_Testo selezionato_.
Ora è ansia da Abruzzo: Meloni torna in Italia e corre da Marsilio
TORONTO – Il sabato notte di Toronto se lo prendono i manifestanti a favore della Palestina. Assediano la galleria d’arte dove centinaia di italo-canadesi attendono invano l’arrivo di Giorgia Meloni. Alla fine, dopo due ore di snervante attesa, Justin Trudeau annulla l’evento. La premier si avvolge nel piumino bianco e corre all’aeroporto. Deve tornare in Italia. Precipitarsi in Abruzzo. Cercare di difendere il governatore uscente, un suo fedelissimo inaspettatamente a rischio sconfitta. Deve evitare un nuovo tonfo, dopo quello sardo. E raddrizzare, soprattutto, alcuni sondaggi. Li legge sempre con molta attenzione. Li pesa. Avverte scricchiolii, i primi da oltre un anno. E ha paura che i nemici, tutti i suoi nemici, stiano davvero iniziando a saldarsi per metterla in crisi.
È ansia da Abruzzo: Meloni corre da Marco Marsilio
Dopo Usa e Canada
La missione negli Stati Uniti è andata bene, quella in Canada un po’ meno. La scelta di evitare il punto stampa a Washington le ha garantito le immagini con Biden sui tg nazionali, senza scomode domande — rimandate al giorno seguente — sullo scontro con Sergio Mattarella. A Toronto, come detto, è stato invece il tempo delle risposte e delle polemiche. All’estero, comunque, è sempre più semplice che in patria. E lo è soprattutto dopo la sconfitta in Sardegna. Una regione persa, la prima. Con il rischio che non sia l’ultima della stagione.
L’Abruzzo e i timori
Ecco, se c’è una battaglia a cui tiene la presidente del Consiglio è proprio quella delle Regionali. In Abruzzo si gioca una fetta non irrilevante del suo prossimo futuro. È un territorio su cui il potere di Fratelli d’Italia è stato esercitato per cinque anni, ma gli ultimi numeri riservati in possesso di via della Scrofa non sono entusiasmanti. La popolarità di Marco Marsilio, un meloniano doc, va dimostrata nelle urne. Per questo, Meloni raggiungerà Pescara già domani, per un comizio con Matteo Salvini e Antonio Tajani. Deve lanciare un segnale. Ma per farlo, rischia di politicizzare ancora di più questo passaggio locale: non è detto che sia un bene, visto il precedente della Sardegna. E poi, il “campo largo” abruzzese è schierato al gran completo. E i leghisti potrebbero cercare di assestarle un altro colpo per indebolirla ulteriormente. Certo, in questo caso non è possibile il voto disgiunto. Ma il sospetto, a Palazzo Chigi, è che il vicepremier possa essere tentato dalla strategia del logoramento, anche a costo di sacrificare un’altra regione.

_Scopo dell'esercizio_.
Nell'articolo su Meloni e le Regionali in Abruzzo, in quale città la premier terrà un comizio con Matteo Salvini e Antonio Tajani?

(Dati sulla posizione di parole ed elementi)
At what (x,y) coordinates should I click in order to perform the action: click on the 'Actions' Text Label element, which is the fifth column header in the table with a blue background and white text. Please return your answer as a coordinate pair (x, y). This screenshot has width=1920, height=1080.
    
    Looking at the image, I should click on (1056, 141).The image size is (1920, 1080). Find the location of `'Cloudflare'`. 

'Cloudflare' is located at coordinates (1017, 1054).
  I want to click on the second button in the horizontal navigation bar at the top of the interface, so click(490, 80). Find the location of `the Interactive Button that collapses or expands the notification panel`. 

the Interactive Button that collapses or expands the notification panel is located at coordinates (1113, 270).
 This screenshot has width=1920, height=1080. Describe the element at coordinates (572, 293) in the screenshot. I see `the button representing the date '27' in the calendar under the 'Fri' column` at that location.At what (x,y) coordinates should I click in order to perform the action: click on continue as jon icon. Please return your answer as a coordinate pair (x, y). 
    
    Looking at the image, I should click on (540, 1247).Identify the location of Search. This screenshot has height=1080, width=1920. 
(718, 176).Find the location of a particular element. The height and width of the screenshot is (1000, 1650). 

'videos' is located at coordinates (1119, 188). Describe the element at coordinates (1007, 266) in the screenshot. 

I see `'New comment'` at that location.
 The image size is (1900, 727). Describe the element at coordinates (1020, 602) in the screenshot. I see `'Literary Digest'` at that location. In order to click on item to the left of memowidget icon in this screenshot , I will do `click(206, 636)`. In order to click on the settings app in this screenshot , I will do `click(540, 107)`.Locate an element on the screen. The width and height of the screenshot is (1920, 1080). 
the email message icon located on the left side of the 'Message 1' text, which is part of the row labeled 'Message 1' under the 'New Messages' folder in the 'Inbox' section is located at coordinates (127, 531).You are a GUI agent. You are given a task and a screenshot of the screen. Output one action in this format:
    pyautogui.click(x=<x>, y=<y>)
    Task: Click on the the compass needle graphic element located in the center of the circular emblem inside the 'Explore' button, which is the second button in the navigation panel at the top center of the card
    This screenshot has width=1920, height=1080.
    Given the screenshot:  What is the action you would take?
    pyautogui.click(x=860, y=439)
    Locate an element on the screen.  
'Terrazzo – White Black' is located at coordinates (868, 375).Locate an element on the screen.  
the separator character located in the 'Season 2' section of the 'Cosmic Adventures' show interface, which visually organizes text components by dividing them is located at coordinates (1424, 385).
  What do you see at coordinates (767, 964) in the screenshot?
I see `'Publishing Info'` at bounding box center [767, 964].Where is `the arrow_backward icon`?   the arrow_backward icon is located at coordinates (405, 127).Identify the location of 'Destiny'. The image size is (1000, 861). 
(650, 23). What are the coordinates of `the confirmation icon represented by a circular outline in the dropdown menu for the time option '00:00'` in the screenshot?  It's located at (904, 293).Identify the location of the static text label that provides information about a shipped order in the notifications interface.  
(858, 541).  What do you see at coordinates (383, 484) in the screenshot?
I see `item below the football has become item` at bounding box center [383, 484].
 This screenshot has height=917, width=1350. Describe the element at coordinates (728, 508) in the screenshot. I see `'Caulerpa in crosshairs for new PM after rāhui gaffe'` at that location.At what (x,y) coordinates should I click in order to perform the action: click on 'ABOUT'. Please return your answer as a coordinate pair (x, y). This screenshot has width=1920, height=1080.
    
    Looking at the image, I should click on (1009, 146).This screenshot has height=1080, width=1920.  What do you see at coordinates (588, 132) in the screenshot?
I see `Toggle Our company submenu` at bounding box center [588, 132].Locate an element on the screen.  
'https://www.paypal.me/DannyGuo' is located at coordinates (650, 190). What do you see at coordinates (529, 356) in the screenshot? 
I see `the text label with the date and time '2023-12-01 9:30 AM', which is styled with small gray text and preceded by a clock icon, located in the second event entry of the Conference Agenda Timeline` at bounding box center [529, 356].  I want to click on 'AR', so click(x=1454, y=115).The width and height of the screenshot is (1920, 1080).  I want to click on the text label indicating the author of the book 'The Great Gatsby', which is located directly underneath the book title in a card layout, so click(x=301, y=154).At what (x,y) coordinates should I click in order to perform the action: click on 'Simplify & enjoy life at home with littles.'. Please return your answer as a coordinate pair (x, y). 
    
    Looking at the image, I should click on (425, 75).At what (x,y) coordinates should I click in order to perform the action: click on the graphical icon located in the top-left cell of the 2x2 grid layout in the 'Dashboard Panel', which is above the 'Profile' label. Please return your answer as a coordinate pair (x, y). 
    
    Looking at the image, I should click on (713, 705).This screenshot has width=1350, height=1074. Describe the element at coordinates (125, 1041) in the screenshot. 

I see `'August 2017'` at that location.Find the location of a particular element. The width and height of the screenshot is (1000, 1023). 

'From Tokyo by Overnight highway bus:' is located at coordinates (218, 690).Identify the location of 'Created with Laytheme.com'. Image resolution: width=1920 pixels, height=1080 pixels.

_Il risultato_.
A Pescara.